Quichotte by Salman Rushdie (Random House). A strikingly nervy way of writing about a great literary work, a radical re-telling in a very modern setting of that cornerstone of the Western canon Don Quixote. Wildly exuberant, deeply literary and shamelessly slapsticky, it might well remind you, distantly, of Cervantes, but hardly at all of the early work of the great Rushdie. It’s startlingly and convincingly tragic at moments, but mostly full of not just parodies and impressions of the classic but jokes, including some proudly awful ones — and ghosts and realistic mad fantasies and all sorts of intoxications and something like SNL sketches, if those brilliant comedy writers were also profoundly literary. Equally thoughtful early reviews have either warmly praised or irritably dismissed this new book, and I’m not sure which I more nearly agree with. I know it was thrilling to wrestle with this contemporary master once again.
Rage Inside the Machine: The Prejudices of Algorithms... by Robert Elliott Smith (Bloomsbury Business). A brilliant — not glaring but illuminating — introduction to a nasty flaw that’s all but endemic in the “thought” processes of artificial intelligence designs — a tendency that has identifiable resemblances to a kind of lazy, knee-jerk thinking that we humans fall into all too easily that’s the very soil that supports the bitter divisions that plague American civic culture now. Given the inevitability of AI’s growth, it must be got hold of — and it can be, Smith tells us, clearly and calmly. Though he can’t assure us that it will be.
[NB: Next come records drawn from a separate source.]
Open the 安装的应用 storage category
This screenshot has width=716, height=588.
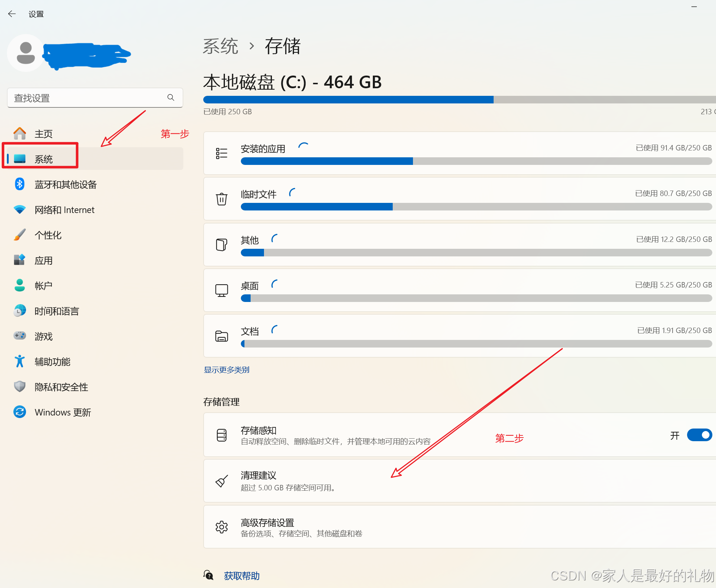click(263, 149)
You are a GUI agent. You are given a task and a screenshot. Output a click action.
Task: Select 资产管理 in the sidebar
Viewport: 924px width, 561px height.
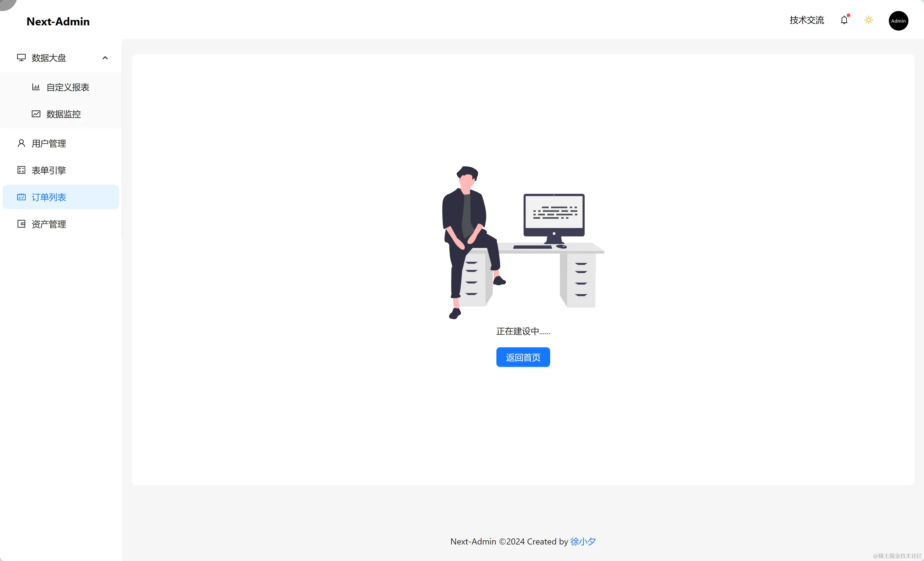click(x=61, y=224)
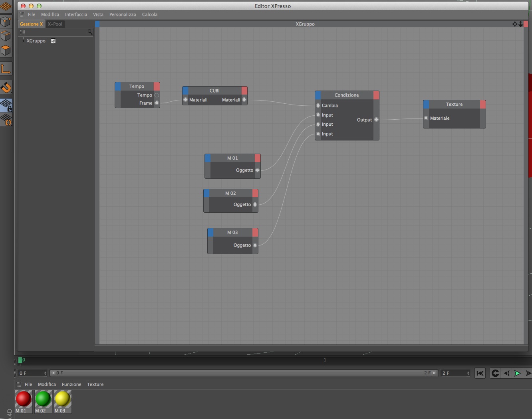Viewport: 532px width, 419px height.
Task: Click the end frame 2 F field
Action: [456, 373]
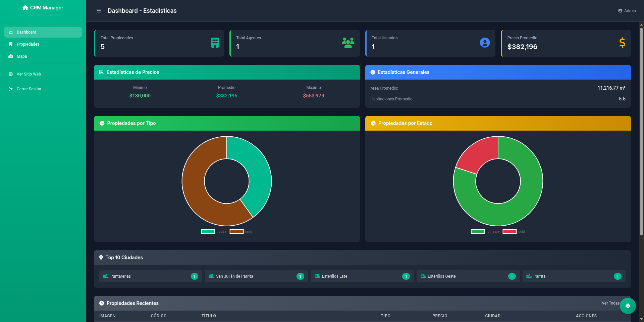This screenshot has height=322, width=644.
Task: Click the floating gear settings button
Action: pos(628,306)
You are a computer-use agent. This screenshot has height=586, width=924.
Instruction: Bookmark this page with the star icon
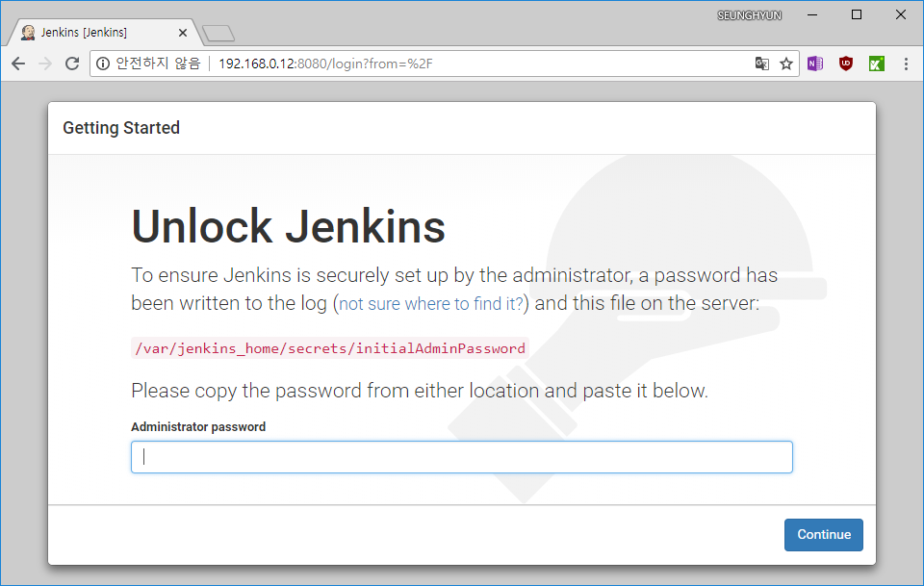pos(786,64)
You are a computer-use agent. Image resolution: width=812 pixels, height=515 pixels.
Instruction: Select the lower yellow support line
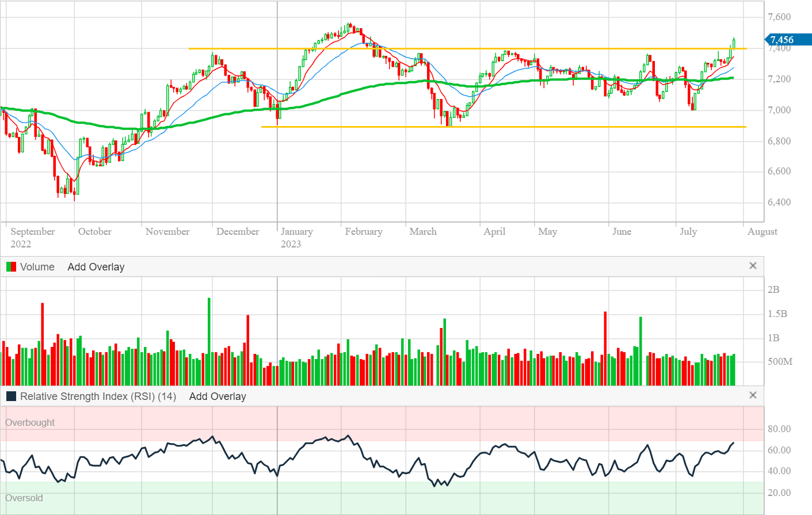click(575, 127)
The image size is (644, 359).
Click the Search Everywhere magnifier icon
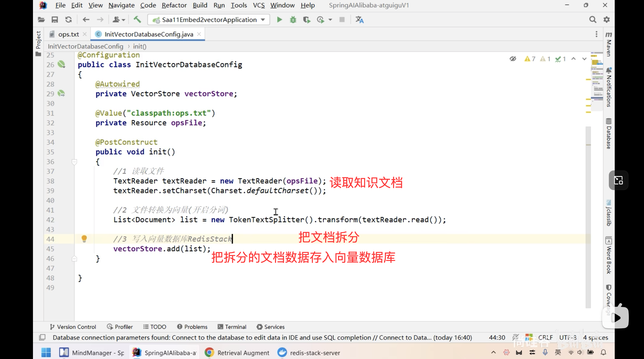pos(593,19)
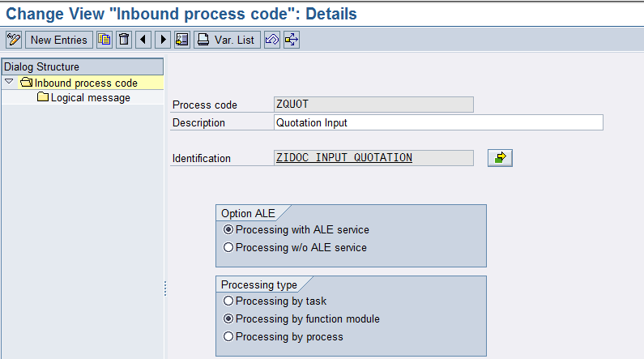Click the Copy As icon
644x359 pixels.
pyautogui.click(x=104, y=40)
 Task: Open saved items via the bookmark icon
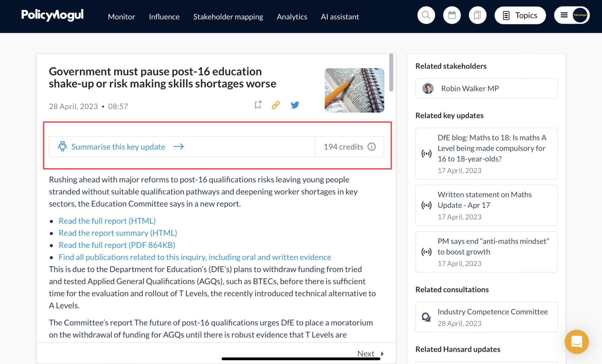477,15
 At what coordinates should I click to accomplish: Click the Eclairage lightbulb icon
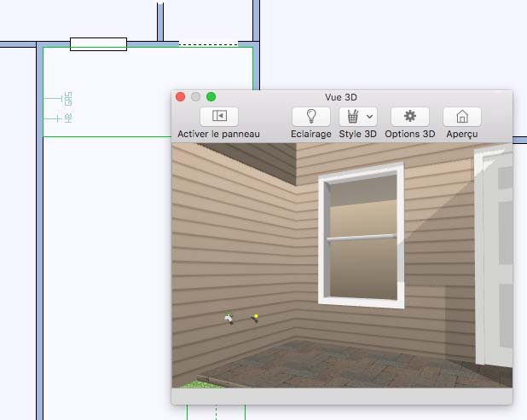[310, 117]
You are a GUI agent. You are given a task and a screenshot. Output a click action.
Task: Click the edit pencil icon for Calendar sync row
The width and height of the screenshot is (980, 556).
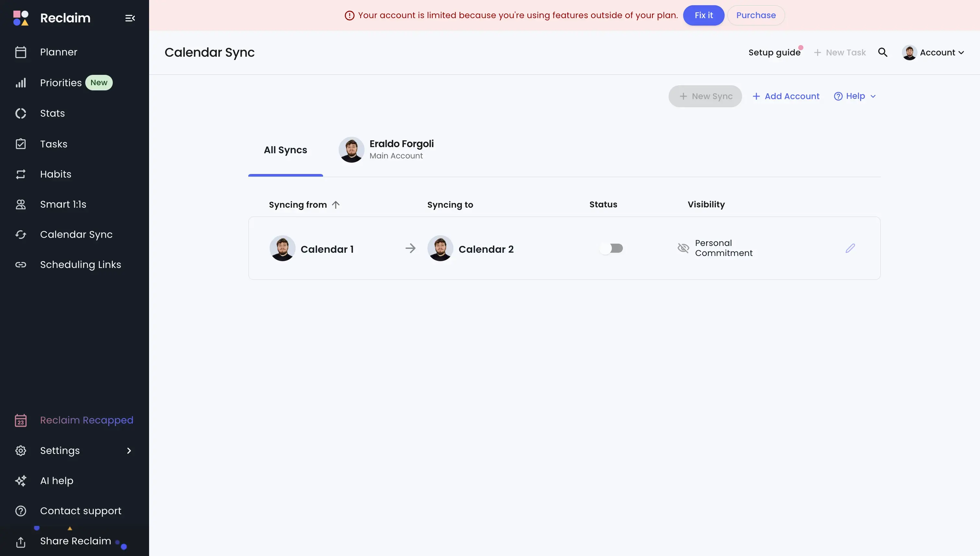point(850,248)
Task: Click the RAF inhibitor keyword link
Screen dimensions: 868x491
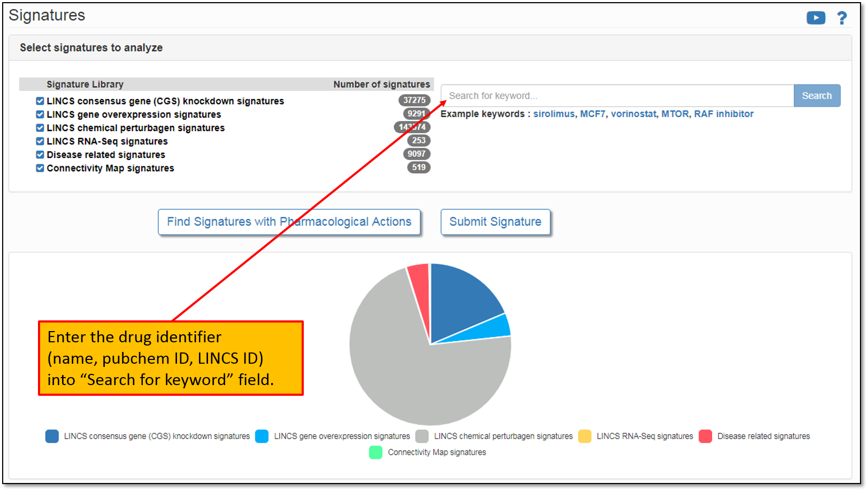Action: (724, 114)
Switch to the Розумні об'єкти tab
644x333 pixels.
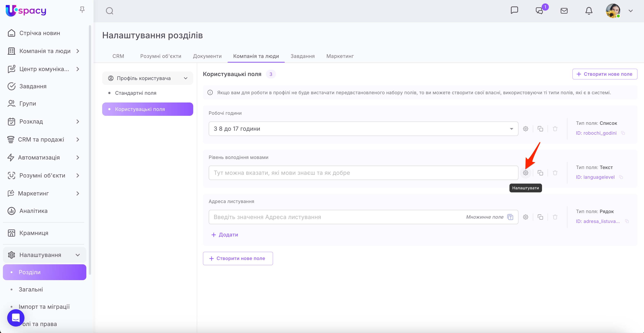[161, 56]
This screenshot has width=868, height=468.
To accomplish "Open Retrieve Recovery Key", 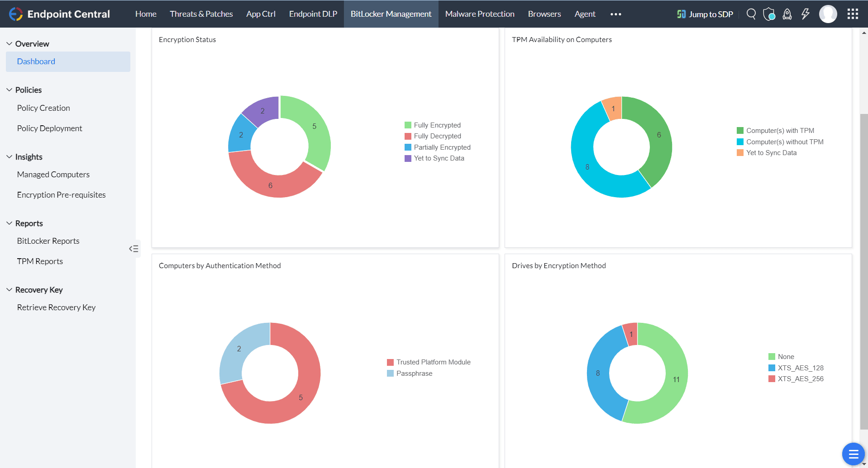I will tap(56, 307).
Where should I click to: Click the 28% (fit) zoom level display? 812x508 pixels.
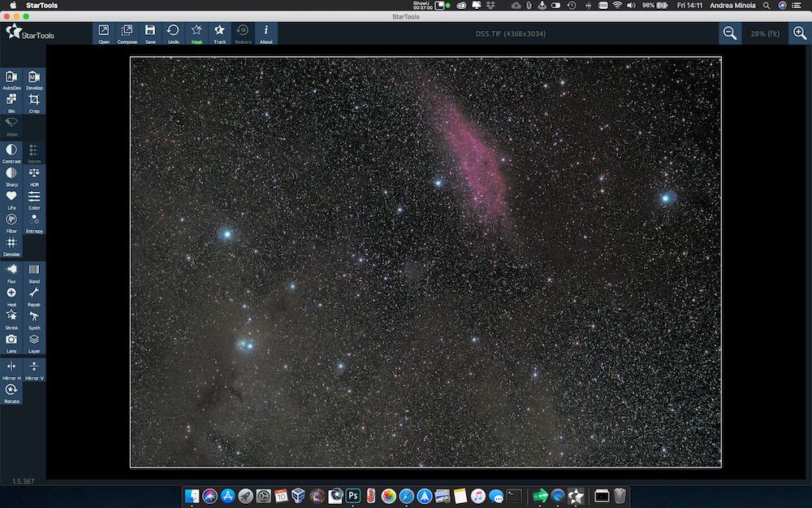pos(764,33)
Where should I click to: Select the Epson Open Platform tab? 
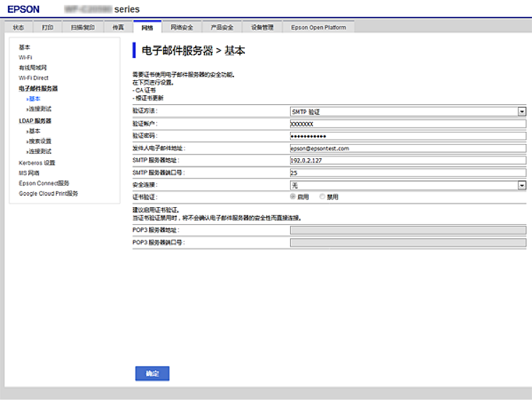[318, 28]
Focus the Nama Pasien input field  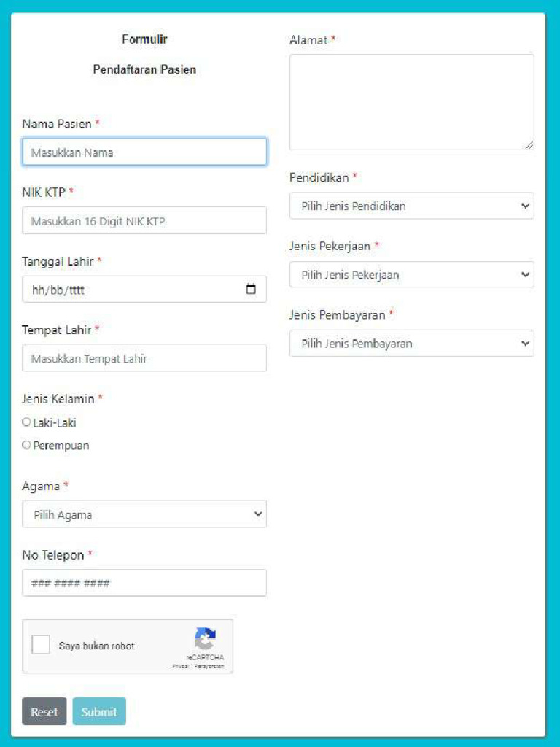click(x=144, y=152)
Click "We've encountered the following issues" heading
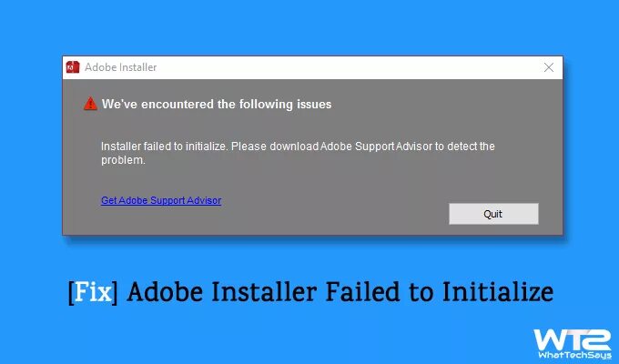The width and height of the screenshot is (619, 364). (216, 104)
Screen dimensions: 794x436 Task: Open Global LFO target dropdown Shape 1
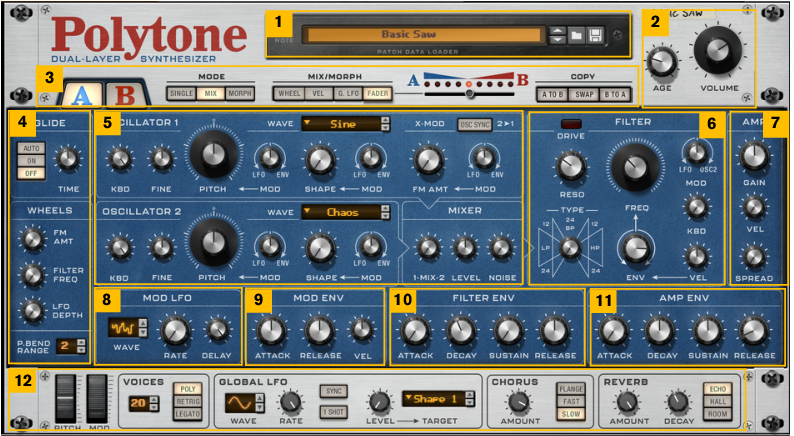(x=436, y=398)
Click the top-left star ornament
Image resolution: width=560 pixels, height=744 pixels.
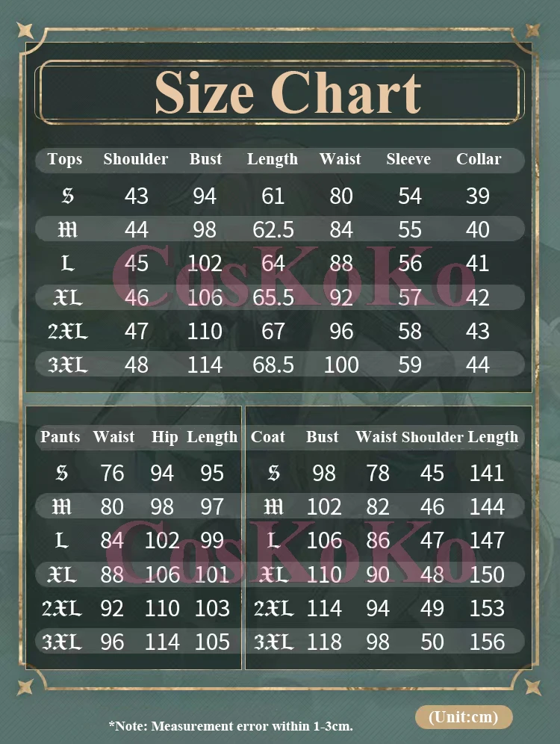[x=25, y=30]
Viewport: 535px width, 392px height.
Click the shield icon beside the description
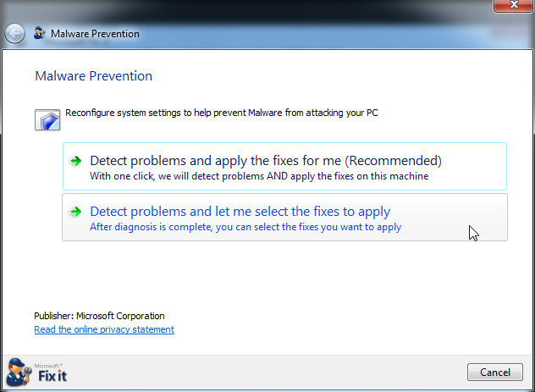(x=47, y=119)
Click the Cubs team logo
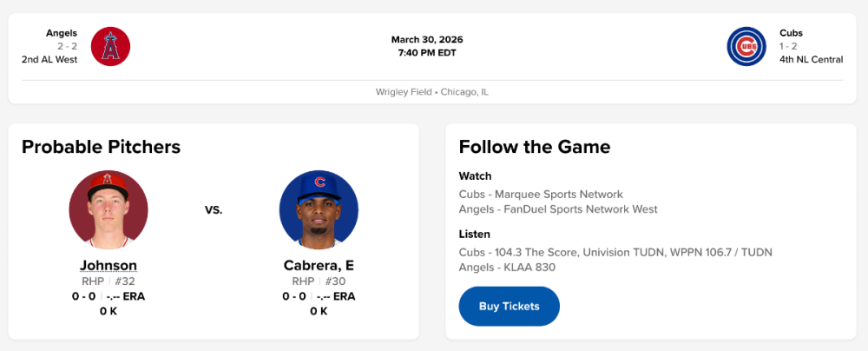This screenshot has height=351, width=868. [746, 46]
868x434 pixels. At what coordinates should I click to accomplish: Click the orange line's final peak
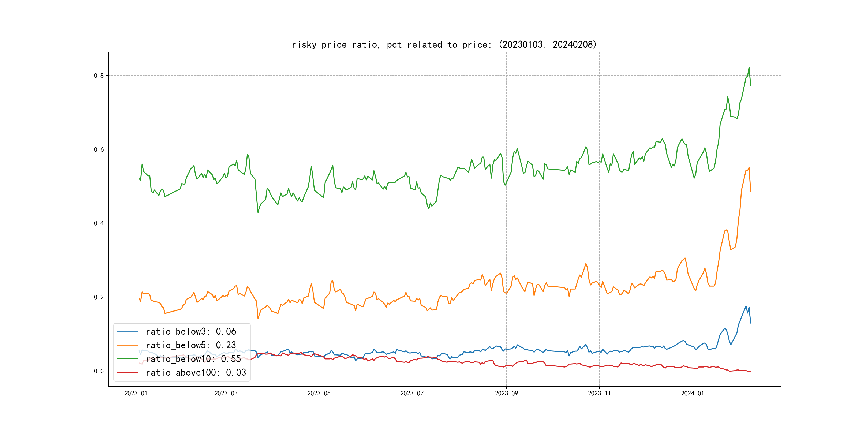[x=749, y=167]
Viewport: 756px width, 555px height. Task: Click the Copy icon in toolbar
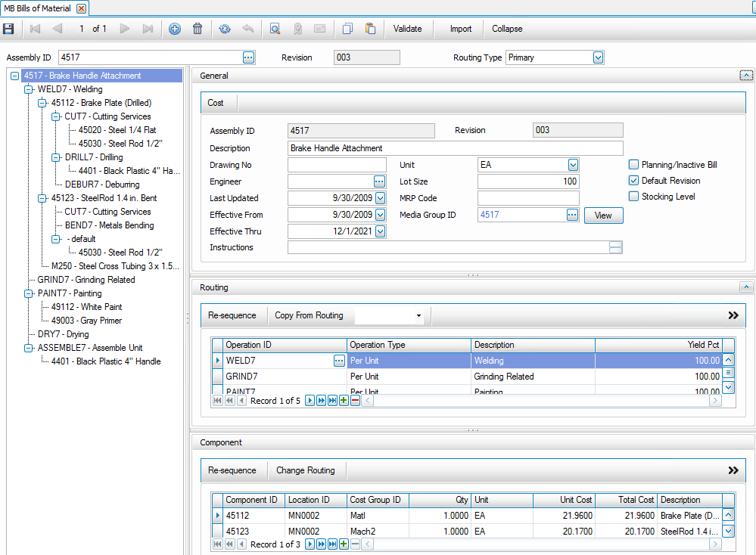[x=347, y=29]
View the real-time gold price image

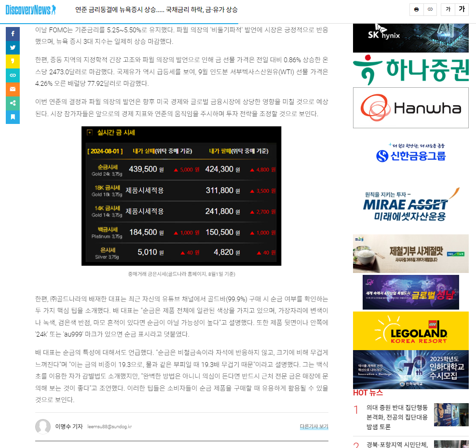(181, 196)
The Long Call: A Two Rivers Novel by Ann Cleeves (St. Martin’s Minotaur). And, glory be, the launch of a brand-new series, with the most complex central character the great Cleeves has ever put before us, in a richly realized setting, as always — but more so than ever. Even Vera Stanhope and Jimmy Perez might have been unsettled at first by Matthew Venn, but they’d soon come to admire him, and so will you. And of course it’s to be a Brit-to-US TV series, by the producers of both of those earlier ones.